- SELECTED PASSAGE -
— Begin —

For pipeline requests, plan before editing. Do not create or modify files until the DAG, artifact edges, required inputs, and validation checks are stated and approved.
For one-shot command requests, prefer a complete parameterized command in one response over exploratory prose, but only after required inputs are known. If the user already provides the needed values and asks for only a command, answer with the command first and keep explanation minimal.
Output discipline (keeps responses tight): emit one command block per step, include only flags the step actually defines, and add no speculative or invented flags. Keep narrative to a few lines — the command plus the required safety/profile callouts, not a tutorial. Do not restate reference content the user did not ask for.
Do not spawn subagents for one-shot command lookup. Use the bundled command reference directly; verify only the selected step if needed.

Safety

Keep Bash scoped to repo-safe commands such as

uv run nemotron steps ...

, targeted tests,

git status/diff

, and config validation. Never run environment dumps (

env

printenv

, broad

export

) or commands that expose secret values. For remote submissions, destructive changes, or expensive launches, confirm before execution.

— End —

- DATA LINES -
— Begin —

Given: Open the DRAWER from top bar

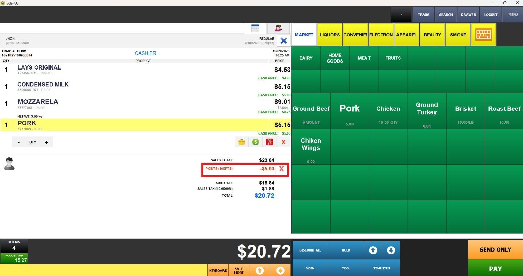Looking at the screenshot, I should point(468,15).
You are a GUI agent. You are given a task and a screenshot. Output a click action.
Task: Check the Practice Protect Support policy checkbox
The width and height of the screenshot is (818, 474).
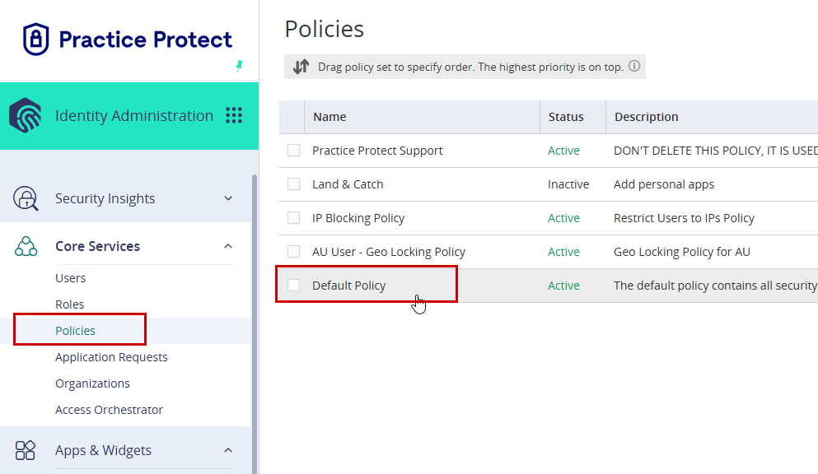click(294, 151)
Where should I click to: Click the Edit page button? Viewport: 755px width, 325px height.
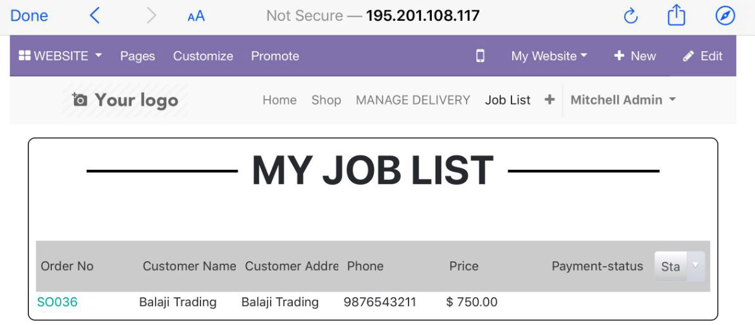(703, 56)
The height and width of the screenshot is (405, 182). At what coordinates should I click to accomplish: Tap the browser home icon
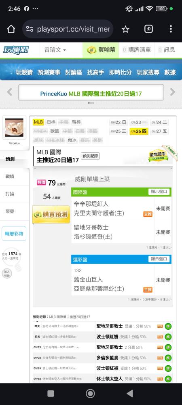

— End —

- SHORT PROBLEM 1 -
Decide whether each statement below agrees with the passage on pipeline and command requests. Answer yes or no for each, and quote the words of the passage that settle it.
(a) Subagents should be spawned for one-shot command lookup.
(b) For pipeline requests, files may be created or modified only after the DAG, artifact edges, required inputs, and validation checks are stated and approved.
(c) Remote submissions may be executed without first confirming.
- SHORT PROBLEM 2 -
Resume the passage on pipeline and command requests, picking up right after its final sentence.

- EXPECTED OUTPUT 1 -
(a) No: "Do not spawn subagents for one-shot command lookup."
(b) Yes: "Do not create or modify files until the DAG, artifact edges, required inputs, and validation checks are stated and approved."
(c) No: "For remote submissions, destructive changes, or expensive launches, confirm before execution."

- EXPECTED OUTPUT 2 -
When inspecting env/config files, avoid printing whole files that may contain secrets. Use targeted reads, report only section names and env-var names, and redact values for fields containing

token

key

secret

password

credential

, or

auth

Reference Map

Question	Read first	Live fallback / verification
Which step or category fits?	`references/CATALOG.md`	`uv run nemotron steps list/show` , then selected `step.toml`
Do artifacts chain?	`references/ARTIFACTS.md`	`src/nemotron/steps/types.toml`
What run shape should I emit?	`references/COMMANDS.md`	checked-in config YAML plus active profile TOML
Remote profile generation or selection	`references/COMMANDS.md`	active `NEMOTRON_ENV_FILE` , `env.toml` , or `env.*.toml`
What hardware/backend should I recommend?	`references/HARDWARE.md`	selected step `[[models]]` and `[[strategies]]`
Which cross-step guardrails apply?	`references/PATTERNS.md`	`src/nemotron/steps/patterns/<id>.md`
How do I run the full workflow?	`references/WORKFLOW.md`	selected step configs, `step.py` , and runners
Which upstream library API should generated code use?	`references/context/index.toml` -> matching pack	selected `step.py` , `_runners/` , upstream docs
New project scaffold, only when existing repo code cannot support the request	`references/act/PROJECT.md`	existing repo project/recipe shape
Per-stage code rules, only when existing repo code cannot support the request	`references/act/STAGE.md`	selected `step.py` and shared runner

Do not start by reading category READMEs or

step.toml

for ordinary decisions. Select candidates from bundled references, then verify exact live details before writing configs or final commands.

Routing

Use

references/CATALOG.md

as the authoritative home for step selection and route-specific fast paths. Use

ARTIFACTS.md

PATTERNS.md

, and

HARDWARE.md

only to resolve artifact, cross-step, or hardware constraints after the catalog narrows the route.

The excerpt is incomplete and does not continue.